LAS VEGAS - The U.S. Cybersecurity and Infrastructure Agency (CISA) at the Black Hat USA conference this week detailed how it plans to foster an ecosystem that supports a concept that the agency calls “secure by design,” where the security of customers is a core business requirement for product manufacturers, as opposed to a technical feature.
Today, businesses bear the brunt of the responsibility for securing the products that they use, including applying patches, monitoring security logs and configuring the products securely. When cyberattacks occur, the ensuing fallout and processes - including incident response - also fall to the end users. But officials with CISA said manufacturers that create these insecure environments need to shoulder some of this responsibility by securely developing their products from the start.
“I think in this industry, we find ourselves glamorizing and talking a lot about what the villains do right to compromise people, we talk a lot about what the victims did wrong - they didn’t patch fast enough, they didn’t turn on MFA on this one account - but there’s another component to this that we don’t talk about enough, which is the vendors that make the software and create the environment in which we see these accidents not just occur but in some cases become likely,” said Bob Lord, senior technical advisory with CISA, on Thursday.
CISA has heavily touted the idea of “secure by design” over the past year, but at Black Hat the agency gave further details about how it is approaching this concept in practice. A crucial piece here is driving adoption for manufacturers, by encouraging companies to design secure products at the outset and ultimately own security outcomes for their customers. This will include adopting memory safe programing languages, securing the hardware foundation and software components or creating flaw disclosure policies with legal safe harbor.
“So it’s not enough for a software manufacturer to build a product, ship it out and then whatever happens happens and it’s up to the user of that product to bear that responsibility,” said Jack Cable, senior technical advisor at CISA. “The manufacturer has to make sure that wherever it’s deployed, by default, by design, the product is secure, so customers don’t have to bear that responsibility.”
“The manufacturer has to make sure that wherever it’s deployed, by default, by design, the product is secure, so customers don’t have to bear that responsibility.”
CISA also wants to focus on collecting the right data, which could help manufacturers better understand root causes of vulnerabilities in their products, for instance. Cyber incident reporting is key here, and CISA hopes that recent efforts like the Cyber Incident Reporting for Critical Infrastructure Act of 2022 (CIRCIA) will help it analyze more data around the risks and threats facing various critical infrastructure products, said Cable.

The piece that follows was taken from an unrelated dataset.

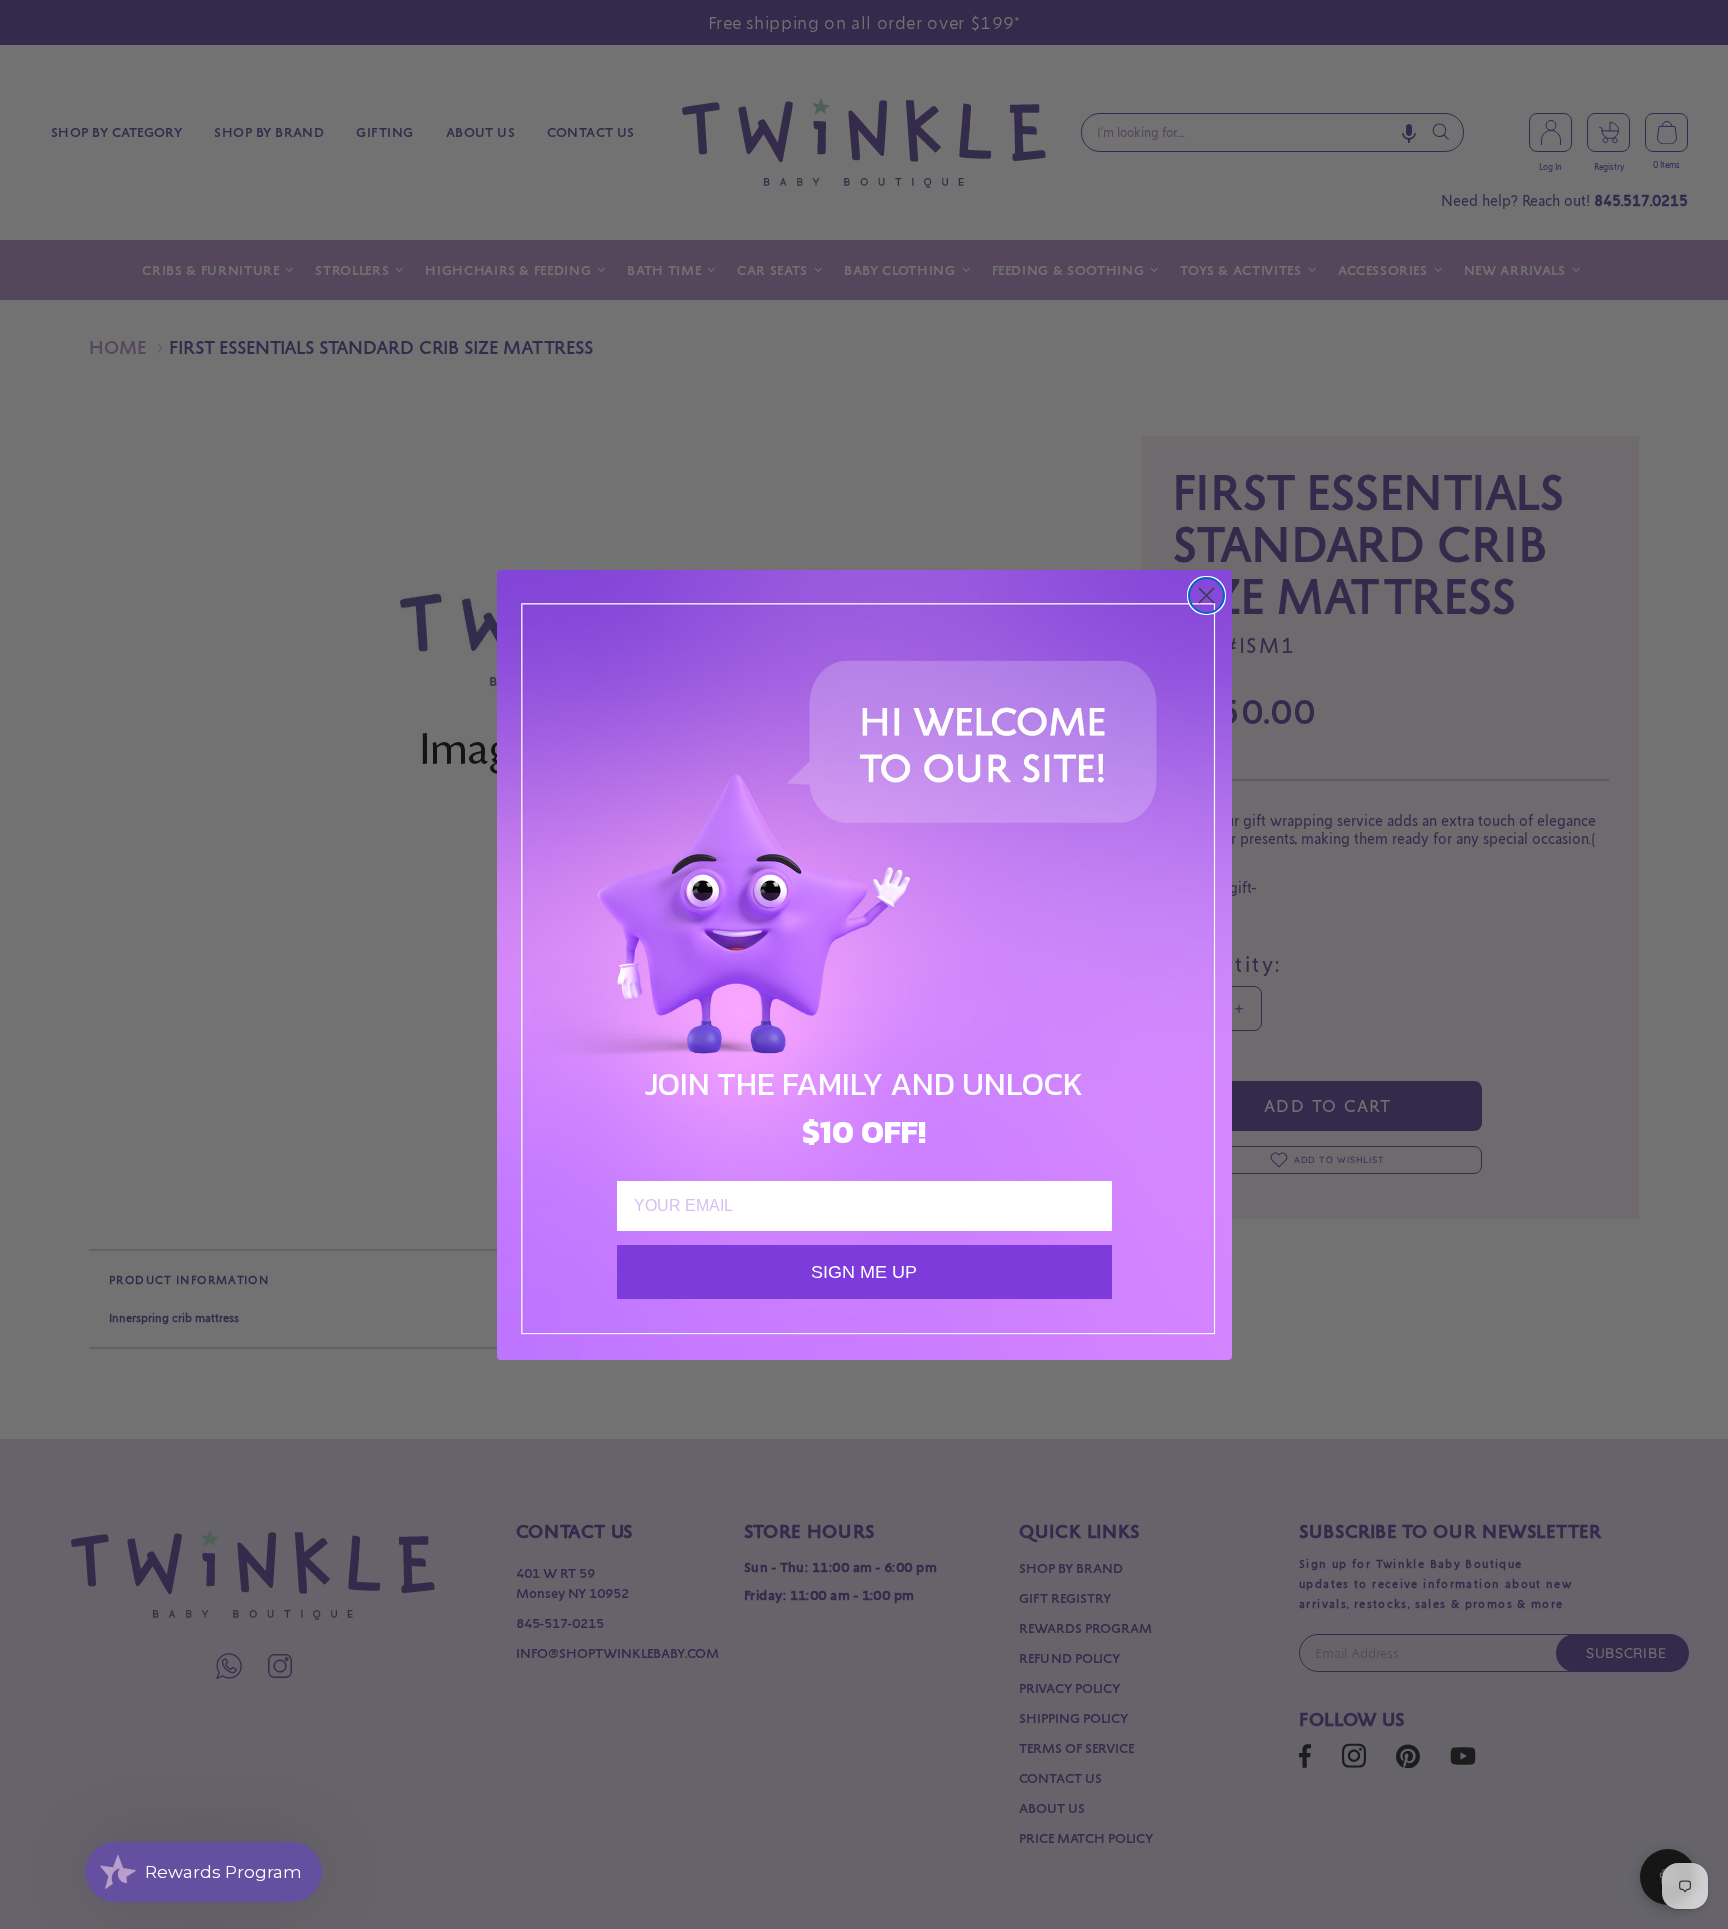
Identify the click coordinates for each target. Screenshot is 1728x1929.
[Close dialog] (1206, 595)
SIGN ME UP (864, 1272)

This is not a concept being embraced solely by CISA. One of the core pillars of the National Cybersecurity Strategy released earlier this year by the Office of the National Cyber Director (ONCD) aims to shift the burden of security away from those less capable - small businesses, state and local governments, nonprofits and school systems - to companies that are more capable of building security into their products. In its implementation document for the strategy, the ONCD said that it will develop a software liability framework through working with Congress, the private sector, academic researchers and others. The ONCD will also develop materials in order to encourage the use of federal grants in aiding manufacturers to build in various security measures.
There are still challenges that need to be fleshed out, and this is by no means something that will happen overnight. While secure by design seems like a fairly simple concept at a high level, manufacturers have historically prioritized factors like time-to-market or product functionality, and the actual implementation of this concept will have deep implications, financially, operationally - and at the core, culturally - for how they develop, roll out and maintain their products.
Moving forward, the U.S. government wants input from industry experts that can help it understand and address these challenges. As a starting point, the ONCD on Thursday announced they are seeking public comments from the public and private sector on open-source software security and memory safe programming languages, so that the government can “develop and implement long-term and sustainable policy solutions.”
During a Black Hat USA session on Thursday, Kemba Walden, the acting national cyber director for the ONCD, said that the overall aim here is to try to figure out what policy solutions can help to “rebalance” the responsibility model so that larger, more capable organizations like cloud service providers, large enterprises and the federal government can better bear the risk.
“We’ve made some great progress, but what we’ve noticed is that we’ve allowed cybersecurity to devolve to those that are least capable,” said Walden. “Those of us that are more capable should be able to bear down on cybersecurity risk… We’ll never get down to zero, but you have to make sure that when there is a cybersecurity attack, that downtimes are minimal, that uptimes are swift, that cyberspace is resilient.”